Duro l’attacco del presidente di Confagricoltura Emilia-Romagna, Gianni Tosi: «Certo, i conti non tornano. Il prezzo è lo stesso di 30 anni fa e solo nell’ultimo anno ha perso il 42%. In più, la beffa, il prodotto italiano è pagato meno di quello importato. Il sistema agricolo non può reggere quotazioni così basse con costi di produzione che non sono ovviamente quelli degli anni Ottanta.
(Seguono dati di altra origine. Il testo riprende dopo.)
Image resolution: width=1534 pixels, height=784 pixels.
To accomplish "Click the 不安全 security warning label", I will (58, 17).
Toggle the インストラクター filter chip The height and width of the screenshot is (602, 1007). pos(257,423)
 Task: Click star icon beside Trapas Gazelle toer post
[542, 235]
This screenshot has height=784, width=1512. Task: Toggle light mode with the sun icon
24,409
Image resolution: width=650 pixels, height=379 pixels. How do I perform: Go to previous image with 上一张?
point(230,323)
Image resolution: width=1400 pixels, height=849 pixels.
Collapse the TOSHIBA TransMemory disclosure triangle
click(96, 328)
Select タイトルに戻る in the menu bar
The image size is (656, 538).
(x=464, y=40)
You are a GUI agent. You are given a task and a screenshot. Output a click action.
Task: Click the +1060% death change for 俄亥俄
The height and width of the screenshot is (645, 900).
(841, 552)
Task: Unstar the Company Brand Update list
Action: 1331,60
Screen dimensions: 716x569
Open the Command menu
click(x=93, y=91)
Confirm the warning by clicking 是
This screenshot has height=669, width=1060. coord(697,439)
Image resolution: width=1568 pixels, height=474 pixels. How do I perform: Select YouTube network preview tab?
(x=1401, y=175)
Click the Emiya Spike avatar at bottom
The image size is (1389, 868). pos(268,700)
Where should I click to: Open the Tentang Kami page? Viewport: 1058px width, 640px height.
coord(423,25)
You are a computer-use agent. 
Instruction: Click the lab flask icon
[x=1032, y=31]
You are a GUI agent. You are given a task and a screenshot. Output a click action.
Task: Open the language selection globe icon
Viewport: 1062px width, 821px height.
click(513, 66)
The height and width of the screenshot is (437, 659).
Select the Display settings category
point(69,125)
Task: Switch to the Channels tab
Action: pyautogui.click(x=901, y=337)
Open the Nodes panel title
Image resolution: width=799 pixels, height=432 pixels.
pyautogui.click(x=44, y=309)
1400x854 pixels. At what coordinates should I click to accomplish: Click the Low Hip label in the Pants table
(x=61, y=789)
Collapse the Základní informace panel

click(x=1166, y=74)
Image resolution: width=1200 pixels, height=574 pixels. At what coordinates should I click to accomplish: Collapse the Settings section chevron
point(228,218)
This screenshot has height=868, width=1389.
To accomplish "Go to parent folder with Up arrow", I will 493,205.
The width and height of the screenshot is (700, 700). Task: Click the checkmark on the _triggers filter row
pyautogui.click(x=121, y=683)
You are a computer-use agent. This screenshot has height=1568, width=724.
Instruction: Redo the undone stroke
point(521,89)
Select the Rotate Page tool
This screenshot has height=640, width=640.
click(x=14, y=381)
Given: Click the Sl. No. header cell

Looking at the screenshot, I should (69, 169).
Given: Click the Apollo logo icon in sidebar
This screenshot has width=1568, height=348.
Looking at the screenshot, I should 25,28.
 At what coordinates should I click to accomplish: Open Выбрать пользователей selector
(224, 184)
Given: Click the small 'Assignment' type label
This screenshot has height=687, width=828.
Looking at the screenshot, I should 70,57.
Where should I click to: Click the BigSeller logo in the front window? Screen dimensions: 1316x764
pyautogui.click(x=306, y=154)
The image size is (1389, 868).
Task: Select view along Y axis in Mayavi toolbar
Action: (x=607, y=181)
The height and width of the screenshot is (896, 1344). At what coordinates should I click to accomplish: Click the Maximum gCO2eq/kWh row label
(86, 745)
Le Istituzioni devono lavorare insieme ad un piano cerealicolo nazionale che preveda investimenti nell’ammodernamento delle strutture di stoccaggio per qualificare il grano made in Italy; l’accertamento delle giacenze, rendendo obbligatoria la comunicazione annuale delle scorte al Mipaaf entro il 31 maggio; il monitoraggio delle importazioni e dei flussi di cereali all’interno dell’Ue; la verifica delle superfici coltivate e della produzione potenziale traendo i dati dai fascicoli aziendali. Un piano che dia vita ad un tavolo di filiera con l’obiettivo di responsabilizzare gli operatori ad una più equa ripartizione della redditività e ad operare uniti per un ‘sistema Italia’, a partire proprio dal contrasto ad ogni forma di speculazione».
Non smorza i toni Cristiano Fini vice-presidente di Cia Emilia-Romagna. «Se le quotazioni non tornano a salire, riconoscendo al frumento made in Italy il giusto valore, faremo lo sciopero della semina». E lancia una proposta al Governo: «Stop alle importazioni di grano per 15/20 giorni, così da ridare fiato agli agricoltori in crisi. In queste condizioni, noi, non seminiamo. Anche perché attualmente gli agricoltori producono grano di qualità ma in perdita (17/18 euro al quintale per il frumento duro, largamente al di sotto dei costi di produzione) e la situazione non può restare questa. L’Italia ha una forte tradizione cerealicola, ma le speculazioni di mercato la stanno spazzando via».
Conclude: «Si sta assistendo a comportamenti di vero e proprio sfruttamento. Oggi il raccolto di 6 ettari seminati a grano basta appena per pagare i contributi di una famiglia media agricola».